* TASK REQUIREMENTS
Produce a word-for-word copy of the lines from the one that contains "Go back to the Los geht's step title" to the final line of the data below, with all pictures dropped.

[Opening RECORDS SUPPLIED section]

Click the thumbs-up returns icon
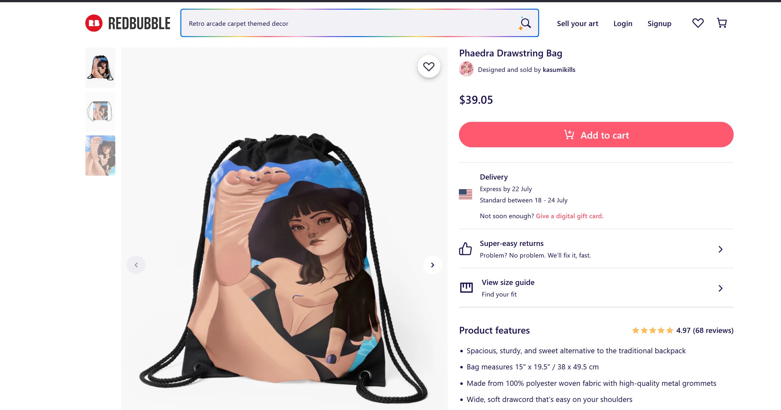click(465, 249)
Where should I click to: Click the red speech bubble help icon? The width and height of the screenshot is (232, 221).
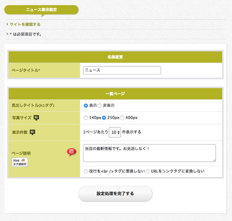[x=71, y=152]
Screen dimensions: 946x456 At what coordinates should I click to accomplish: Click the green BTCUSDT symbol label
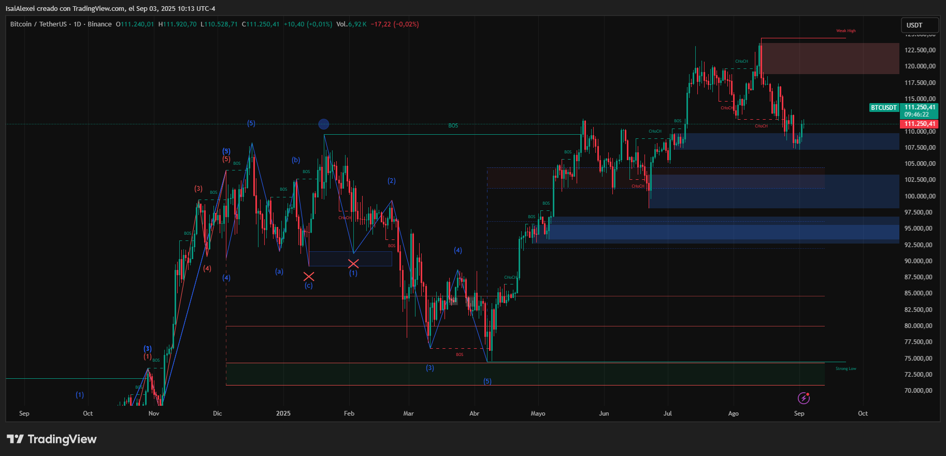(883, 108)
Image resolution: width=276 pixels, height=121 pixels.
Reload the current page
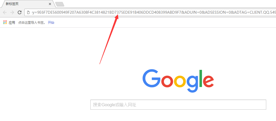point(20,12)
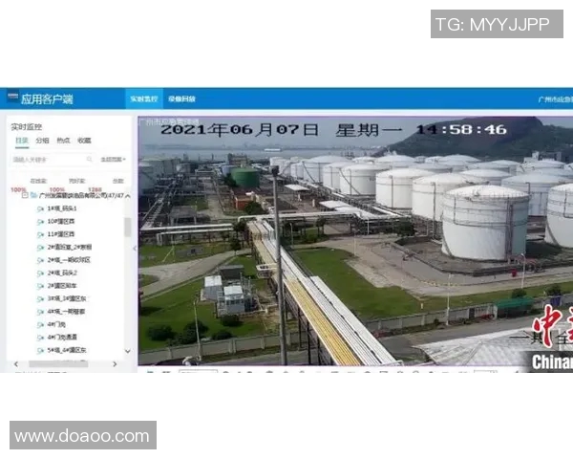Click the app logo icon beside 应用客户端
This screenshot has height=459, width=573.
tap(12, 98)
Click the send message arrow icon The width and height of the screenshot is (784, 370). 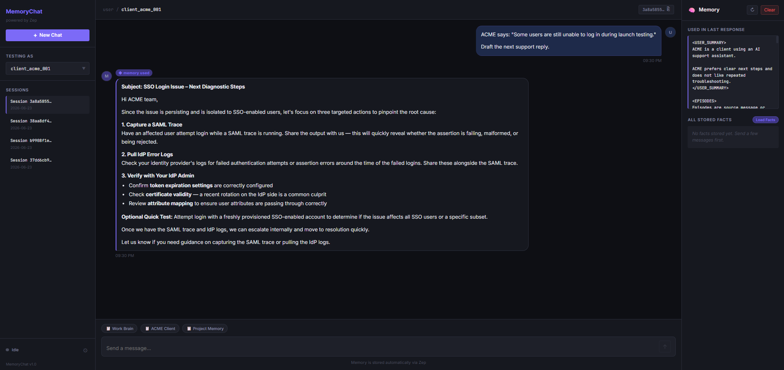point(665,347)
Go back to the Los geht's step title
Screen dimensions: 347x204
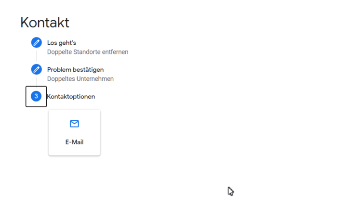(62, 43)
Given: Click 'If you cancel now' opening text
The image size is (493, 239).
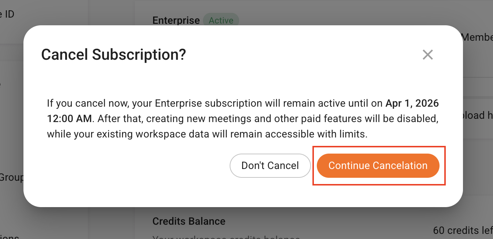Looking at the screenshot, I should point(86,103).
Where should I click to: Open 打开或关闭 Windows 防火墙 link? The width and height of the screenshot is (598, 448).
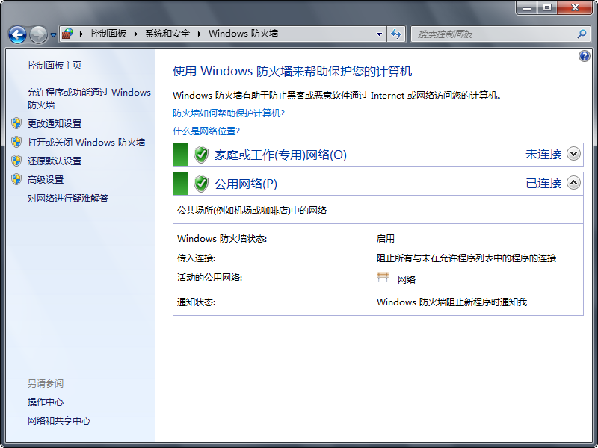[86, 142]
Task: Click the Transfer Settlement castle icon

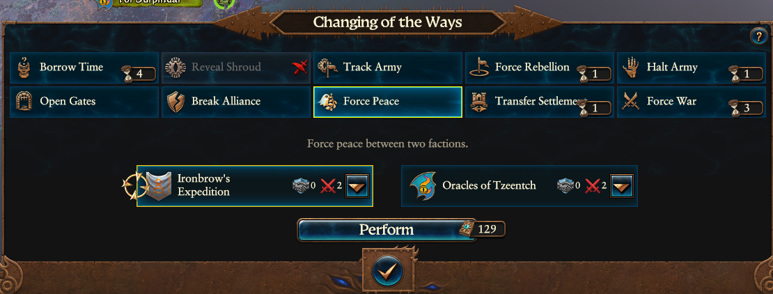Action: coord(479,102)
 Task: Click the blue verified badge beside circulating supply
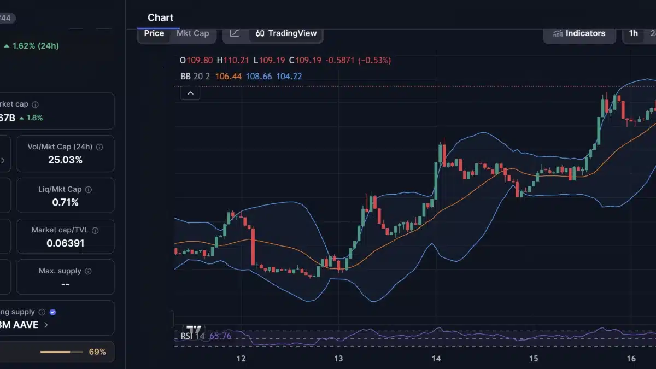[52, 312]
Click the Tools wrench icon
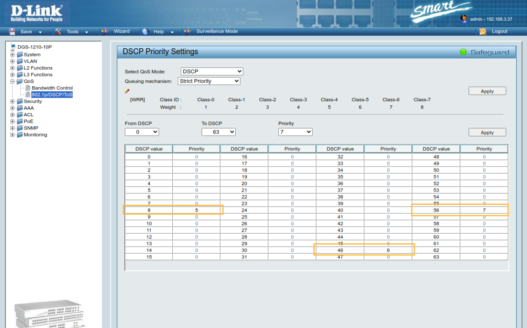 [59, 31]
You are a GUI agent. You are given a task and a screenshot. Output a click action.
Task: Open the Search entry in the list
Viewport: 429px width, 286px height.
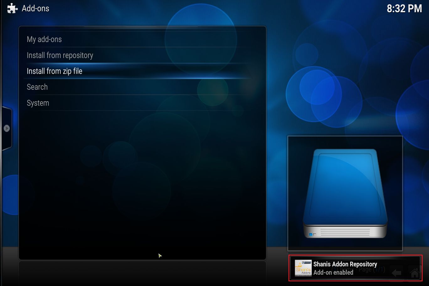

[Closing RECORDS SUPPLIED section]

* TASK OUTPUT
Go back to the Los geht's step title
Screen dimensions: 347x204
(62, 43)
Given: Click 'If you cancel now' opening text
The image size is (493, 239).
Looking at the screenshot, I should point(86,103).
Where should I click to: Open 打开或关闭 Windows 防火墙 link? The width and height of the screenshot is (598, 448).
[86, 142]
Task: Click the Transfer Settlement castle icon

Action: coord(479,102)
 Task: Click the blue verified badge beside circulating supply
[52, 312]
Click the Tools wrench icon
 [59, 31]
You are a GUI agent. You are given a task and a screenshot. Output a click action.
Task: Open the Search entry in the list
Viewport: 429px width, 286px height.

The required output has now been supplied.